Extracted text -

+++++

If You Overstayed Your Visa, Getting Married to a U.S. Citizen Does Not Automatically Fix It
What the Path to a Green Card Actually Looks Like When There Is an Overstay Involved, and Why a New 2026 USCIS Policy Makes This More Urgent Than Ever.
A client came in recently. She had been here for years past her visa expiration, was married to a U.S. citizen, had children here, had built a life here. She assumed the marriage meant the path forward was straightforward.
A path existed. It just was not as clean as she thought.
This comes up constantly in my practice. Spouses of U.S. citizens are immediate relatives under immigration law, which means they are not subject to the annual visa number caps that other family categories are stuck waiting on. That matters. But the marriage does not erase what happened before it, and depending on how long someone has been out of status, it does not determine how the case gets resolved on its own.
The Clock Nobody Told You About
When someone enters on a visa, their I-94 sets the date their authorized stay ends. The day after that date, if nothing has been filed and they have not left, they start accruing what immigration law calls unlawful presence.
Once that number crosses 180 days, leaving the United States triggers a three-year bar on coming back. Once it crosses a year, that bar becomes ten years. These are not discretionary. They are written into the statute. They activate at the border, not in a USCIS office, which means someone can spend years working toward a green card and find out at a consulate abroad that they cannot return for a decade.
I have had clients leave for what they believed was the final step in their process. They did not come back. The bar was already attached before they ever boarded the plane and nobody had told them.
How Someone Entered Changes Everything
Two people can be in nearly identical situations and have completely different options available.

+++++

Provided information -

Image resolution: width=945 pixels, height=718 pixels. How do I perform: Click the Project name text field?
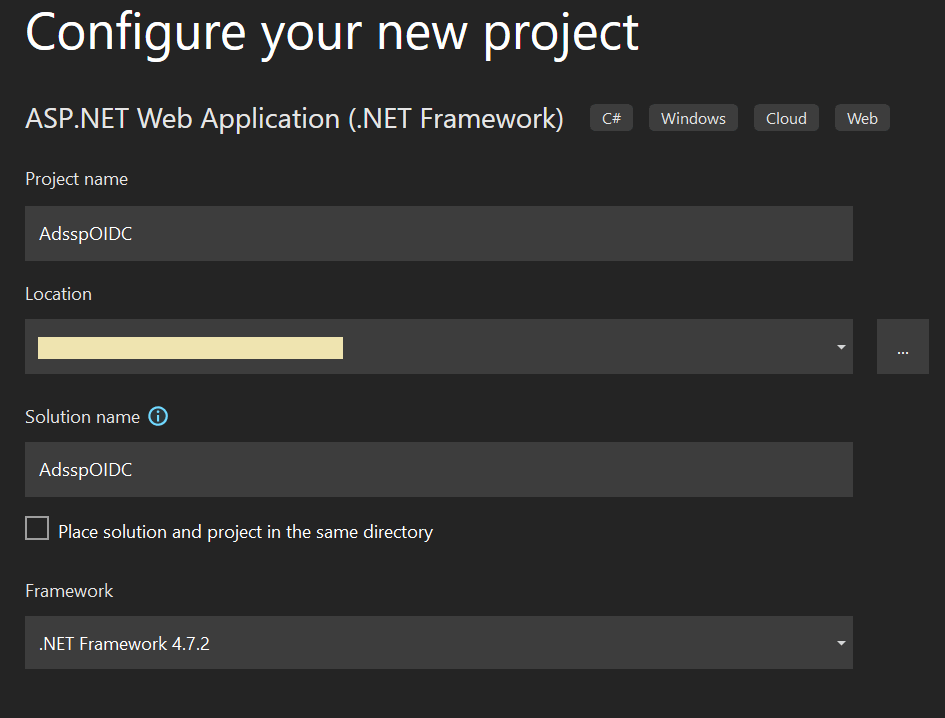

+++++

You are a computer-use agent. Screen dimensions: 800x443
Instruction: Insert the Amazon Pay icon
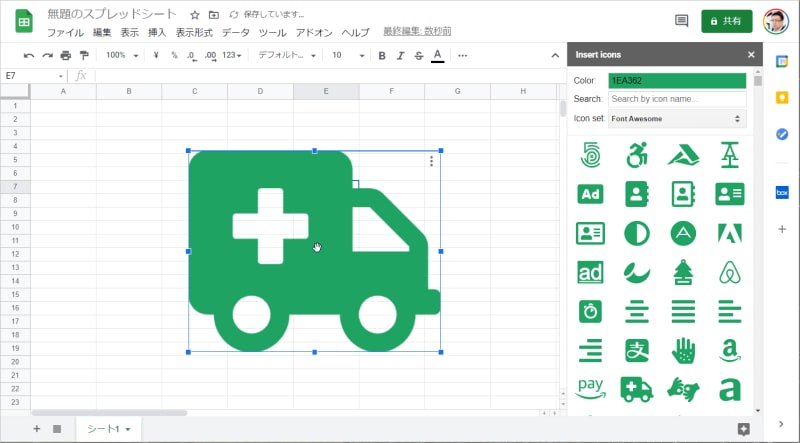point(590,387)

+++++

To do - Please reproduce the stretch of the visa overstay article from "A path existed." through "on its own.", putting "wedding" wherever "marriage" appears. The rows that come after the visa overstay article are separate material.

Task response -
A path existed. It just was not as clean as she thought.
This comes up constantly in my practice. Spouses of U.S. citizens are immediate relatives under immigration law, which means they are not subject to the annual visa number caps that other family categories are stuck waiting on. That matters. But the wedding does not erase what happened before it, and depending on how long someone has been out of status, it does not determine how the case gets resolved on its own.